Book Synopsis China in Revolution by : Joseph W. Esherick

Download or read book China in Revolution written by Joseph W. Esherick and published by Rowman & Littlefield. This book was released on 2022-08-04 with total page 447 pages. Available in PDF, EPUB and Kindle. Book excerpt: This book includes eleven seminal essays by one of America’s leading authorities on modern Chinese history with an illuminating preface by Prof. Elizabeth Perry of Harvard University. it covers a range of topics from the impact of imperialism to the 1989 protests that led to the Tiananmen massacre.
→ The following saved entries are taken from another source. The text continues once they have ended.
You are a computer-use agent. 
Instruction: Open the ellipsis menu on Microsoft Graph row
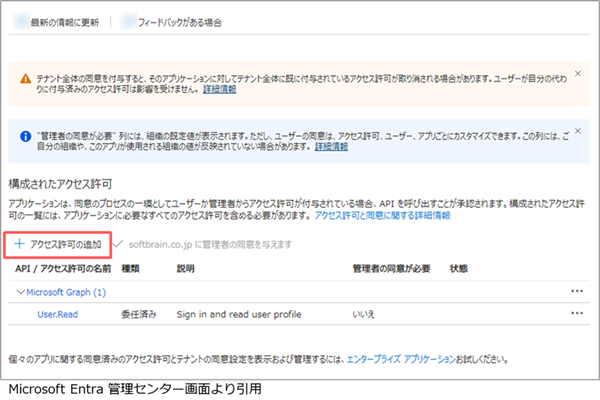(575, 291)
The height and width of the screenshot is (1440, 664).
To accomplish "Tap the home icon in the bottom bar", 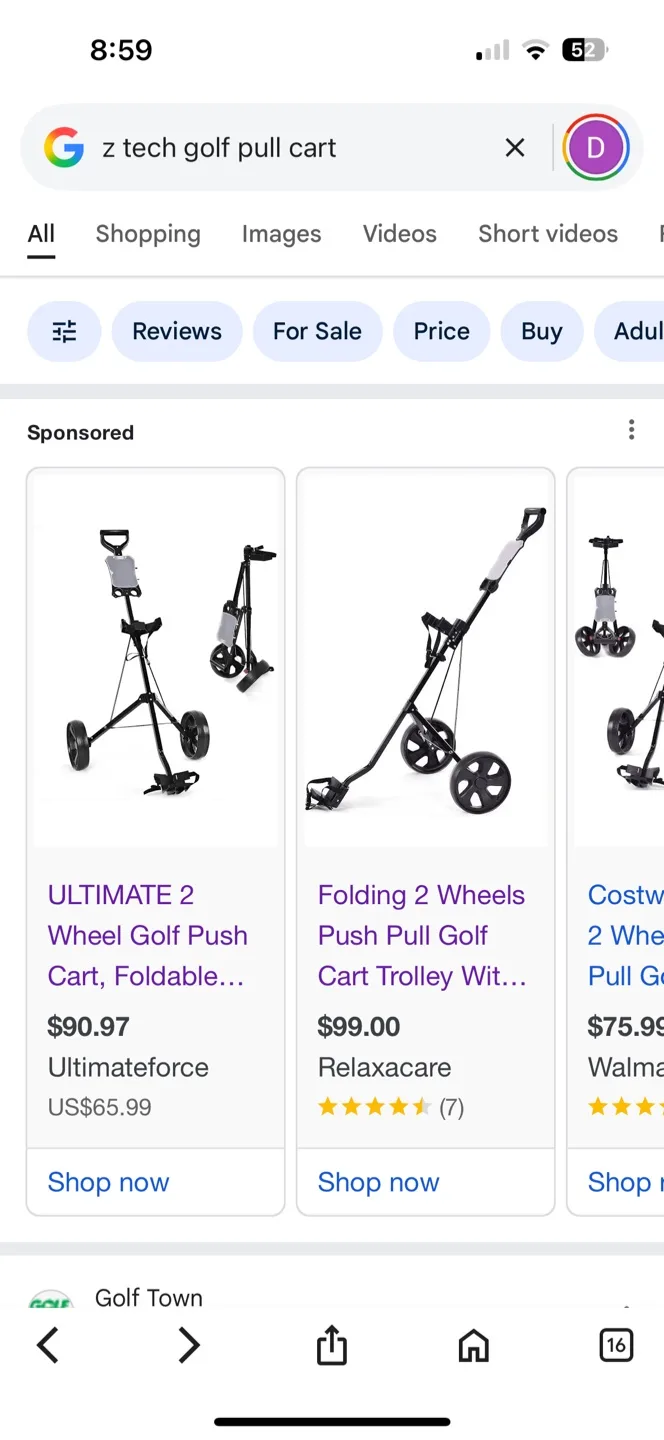I will coord(474,1345).
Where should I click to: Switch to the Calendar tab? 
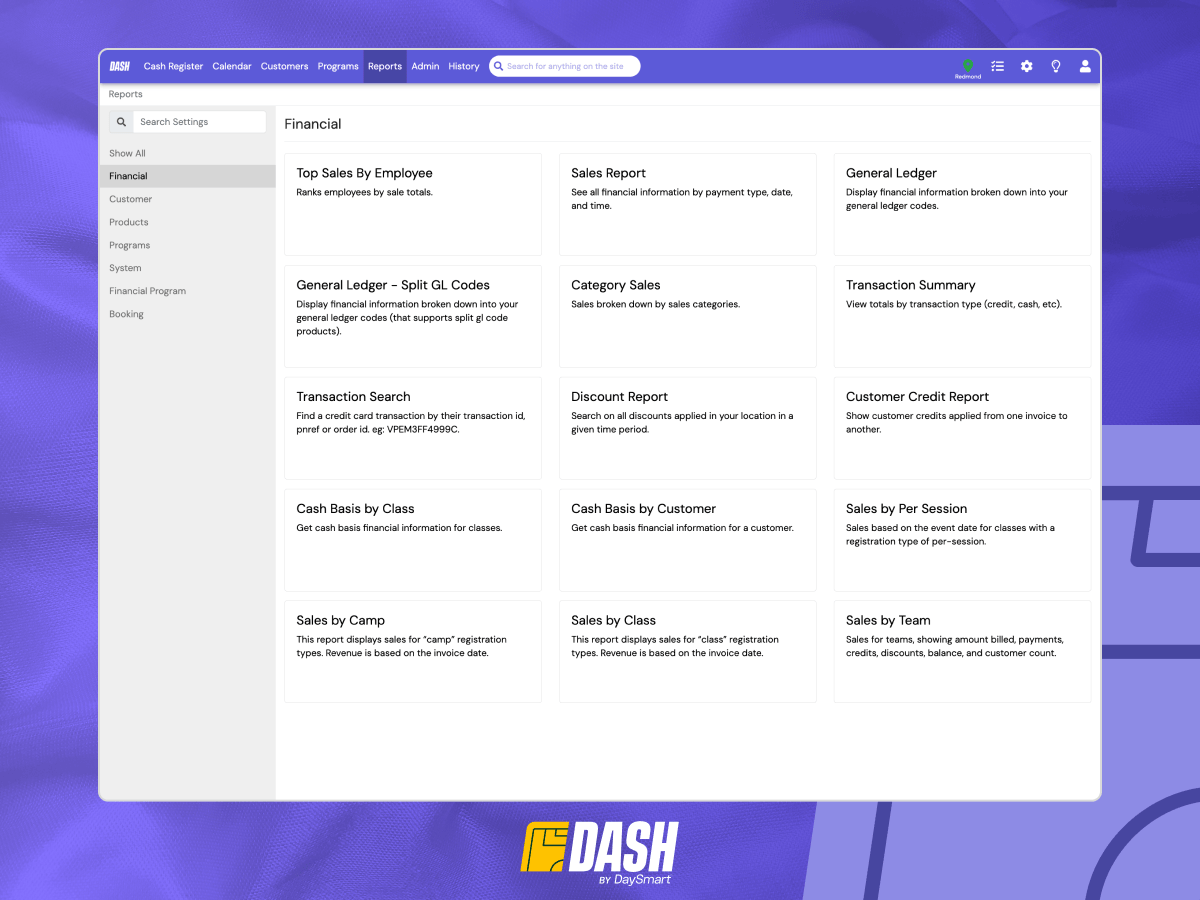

Chapters include an explanation of how China expanded its borders far beyond the Han Chinese heartland and maintained those borders in the transition from empire to nation; how Sun Yat-sen unexpectedly emerged as the Father of the Country; and how a series of unexpected and contingent events brought the empire down in 1911. Despite conventional representations of a static and unified China, this book proves Chinese society to be diverse and constantly changing—especially after the Communist revolution which was a transformative event in modern Chinese history. Esherick denounces traditional imagery of cultural uniformity, which derives from excessive attention to the unitary state, through chapters that explore the impact of the 1937-45 War of Resistance against Japan, the dramatic wartime transformation of Chinese society in both Communist and Nationalist (Guomindang) areas, and the nature of the new Communist regime in Northwest China. In his book, Esherick examines both the Marxist-Leninist theory behind Mao’s notion of the “restoration of capitalism,” against which he waged the Cultural Revolution of the 1960s, and the political theater of the 1989 protest movement. Throughout the book the contingency of history, the need for careful empirical research, and the important yet limited role of history is highlighted as the key to understanding the present or predicting the future of China.

Confucianism

Download Confucianism PDF Online Free

Author :
Publisher : Oxford University Press, USA
ISBN 13 : 0195398912
Total Pages : 153 pages
Book Rating : 4.1/5 (953 download)

DOWNLOAD NOW!


Book Synopsis Confucianism by : Daniel K. Gardner

Download or read book Confucianism written by Daniel K. Gardner and published by Oxford University Press, USA. This book was released on 2014 with total page 153 pages. Available in PDF, EPUB and Kindle. Book excerpt: This volume shows the influence of the Sage's teachings over the course of Chinese history--on state ideology, the civil service examination system, imperial government, the family, and social relations--and the fate of Confucianism in China in the nineteenth and twentieth centuries, as China developed alongside a modernizing West and Japan. Some Chinese intellectuals attempted to reform the Confucian tradition to address new needs; others argued for jettisoning it altogether in favor of Western ideas and technology; still others condemned it angrily, arguing that Confucius and his legacy were responsible for China's feudal, ''backward'' conditions in the twentieth century and launching campaigns to eradicate its influences. Yet Chinese continue to turn to the teachings of Confucianism for guidance in their daily lives.